“It’s time to wake up, people!” …is a phrase I hear almost daily.
Last night, Rand Paul launched into a filibuster of the U.S. Senate, demanding the Obamanation declare, unambiguously, that flying robots would never be used to kill U.S. citizens, on U.S. soil, without due process.
Twelve long hours of grandstanding later, Paul, with a scratchy voice, yielded the floor without ever hearing from the Obamanation…and hundreds of people across the internet shouted, as if in one voice: “Wake up people!”
A beautiful white girl was slaughtered while taking a ride in the top of a double-decker school bus; the cry was heard: “Wake up!”

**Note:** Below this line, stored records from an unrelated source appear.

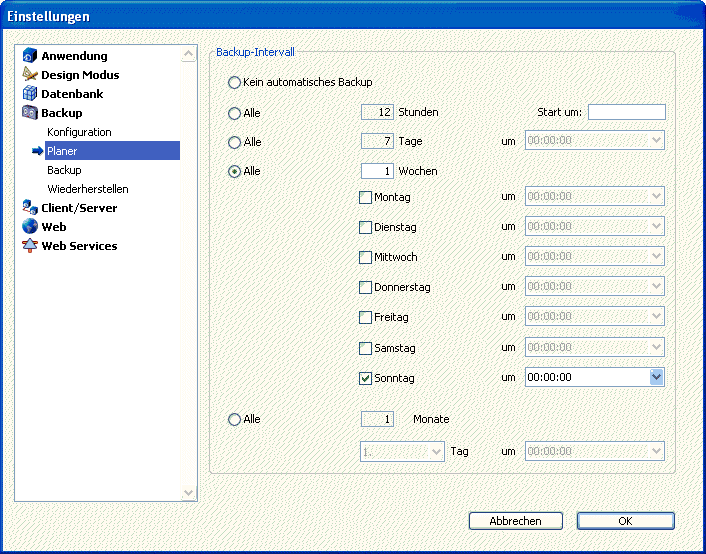Select Wiederherstellen in the sidebar
Viewport: 706px width, 554px height.
click(87, 189)
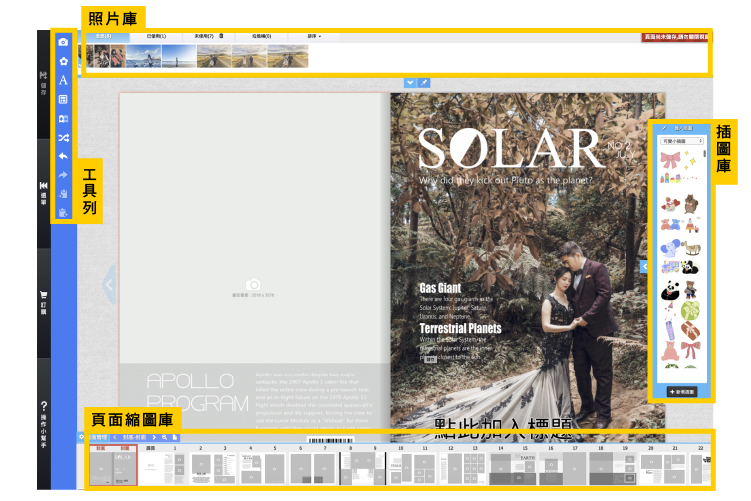Collapse photo library with down chevron
This screenshot has height=501, width=751.
[x=409, y=81]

Another beautiful white girl, the more beautiful because she was in the late stages of a pregnancy, was attacked by a gang of twelve savage animals. A white lawyer stands in passionate defense of one of the animals. The sane yell “Wake up!”

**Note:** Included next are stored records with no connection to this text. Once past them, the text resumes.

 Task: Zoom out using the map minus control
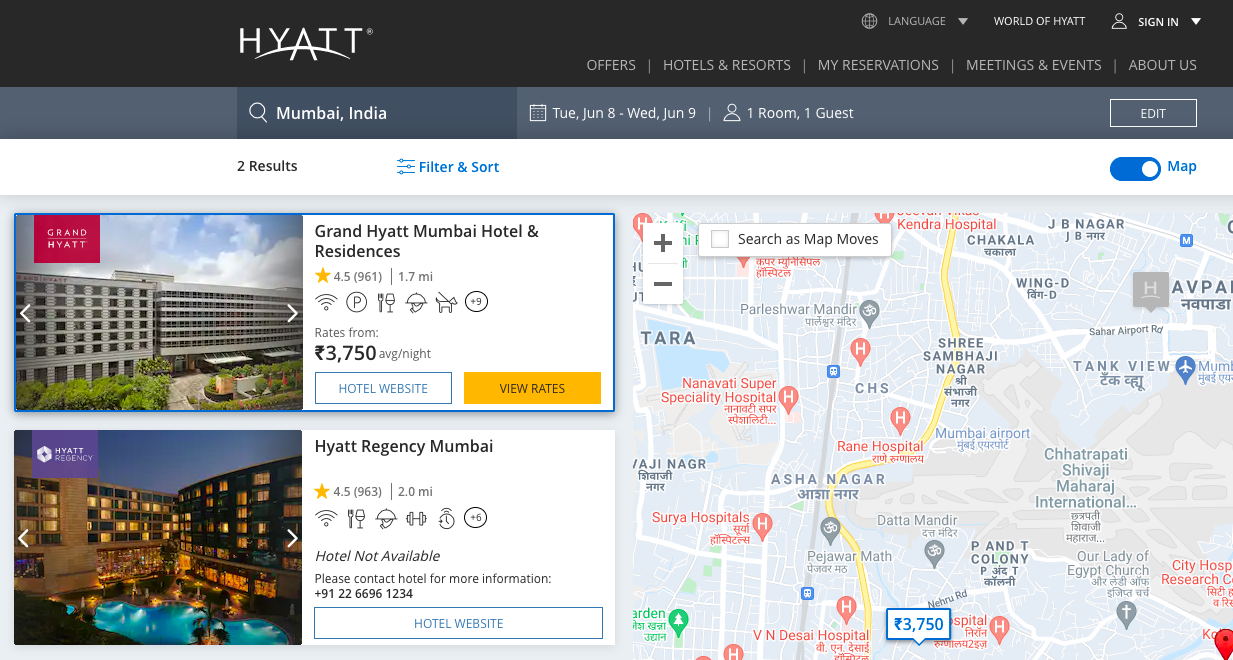(662, 284)
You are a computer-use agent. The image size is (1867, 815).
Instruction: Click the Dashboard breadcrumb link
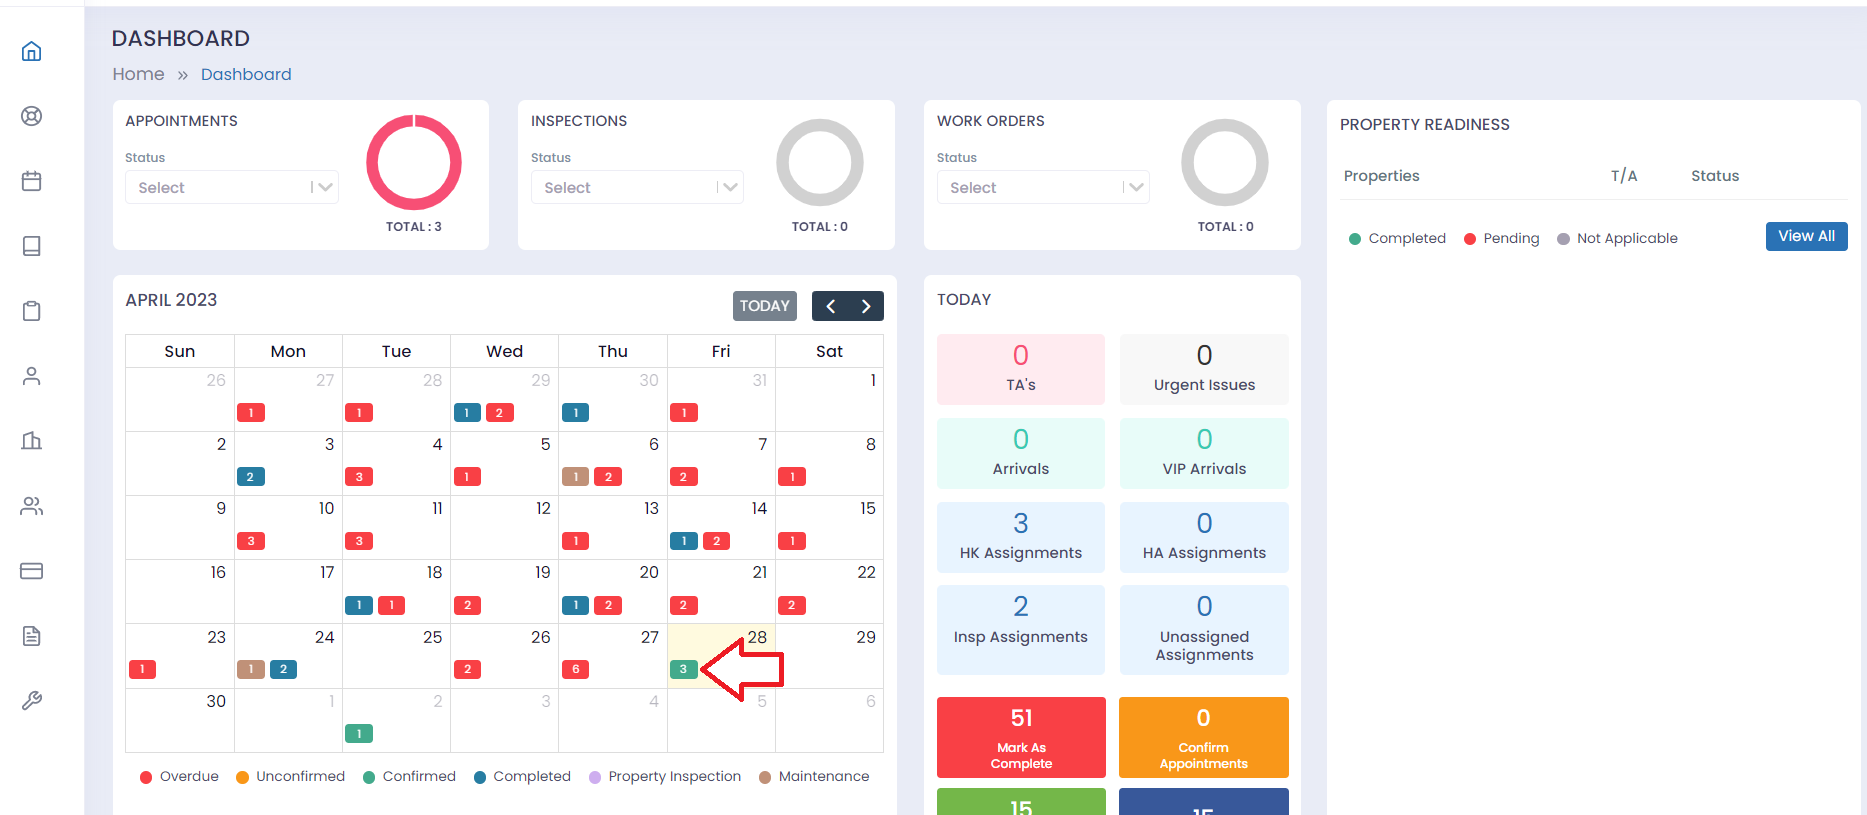coord(246,74)
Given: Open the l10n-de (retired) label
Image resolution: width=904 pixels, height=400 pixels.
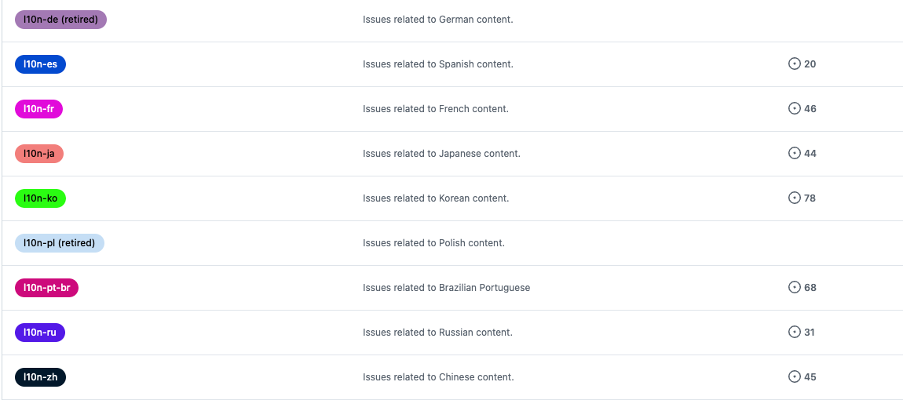Looking at the screenshot, I should pos(61,19).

I woke up. And the world is beautiful.
Discovering that I live in one of the most beautiful small Southern towns God ever created, is exhilarating and depressing at the same time. Exhilarating, because of how beautiful it is, depressing because of how quickly it’s fading away.
I took a short walk down town this evening. My town is still segregated by race, for the most part, with a defunct railroad track separating the white and black communities. The downtown area is incredible, especially just before dark. We have our own bay that opens up over the Sound. Approaching from the Sound, you’ll see a large courthouse green, around which are gathered numerous historic brick houses. At the far end of the green is the colonial courthouse which is still in use to this day.

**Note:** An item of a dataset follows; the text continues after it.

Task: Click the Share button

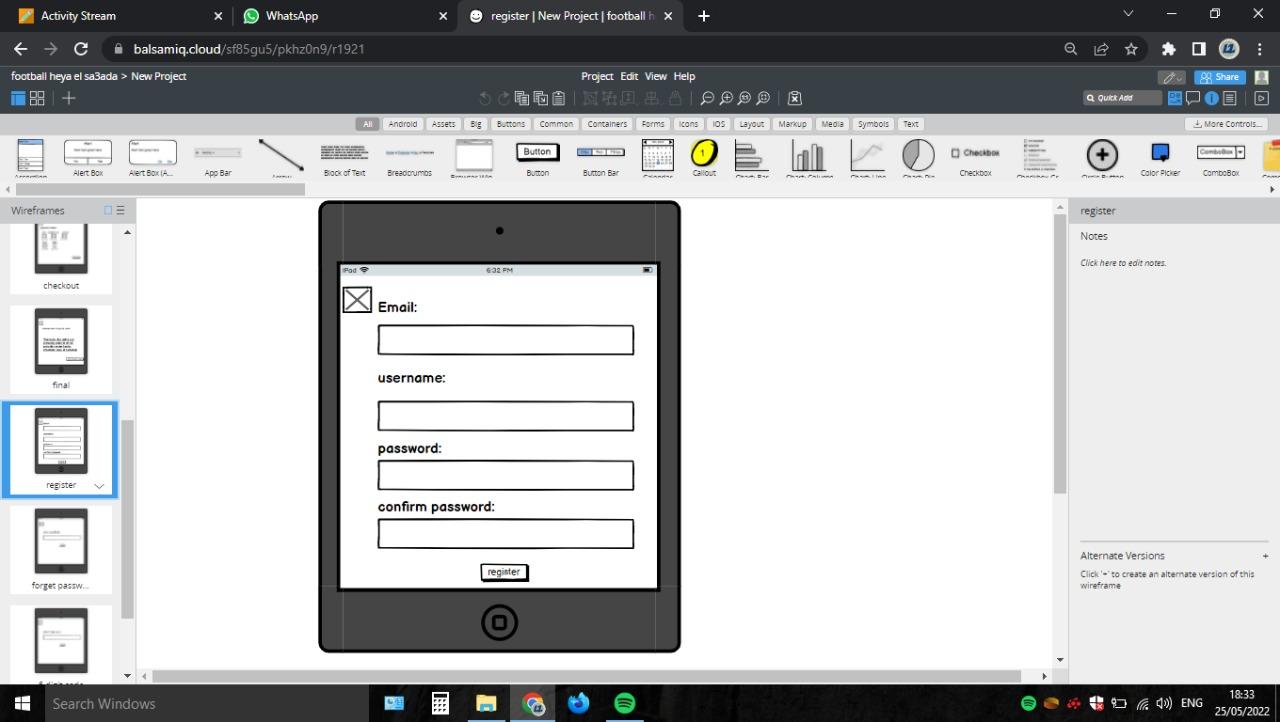Action: click(x=1220, y=76)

I walked around the green, this evening, watching the ducks and geese dive for their food in the bay, and breathing in the sweet scents of early spring. In the distance the ancient Baptist church began to chime out a series of hymns. I was alone on the green, with the ducks, the bay, and the bells. It was the first time I’ve ever thought of the word “serene” to describe something I was looking at.
The masses were sleeping, watching TV, or on their computers – mired in their own little materialistic world. They can’t feel the spiritual things in life. But I was experiencing God’s glory, in small, human-sized doses. I was awake. I could feel.
It’s because I love this place so much that, upon waking, my hatred grew in proportion to the return of my Christian sobriety. My passions have been asleep all my life, and only now, have awoken fully.
Awoken to hatred and righteous anger and at times, debilitating depression. But it’s all worth it, for these sweet moments of serenity.
Wake up, people. You’re missing it.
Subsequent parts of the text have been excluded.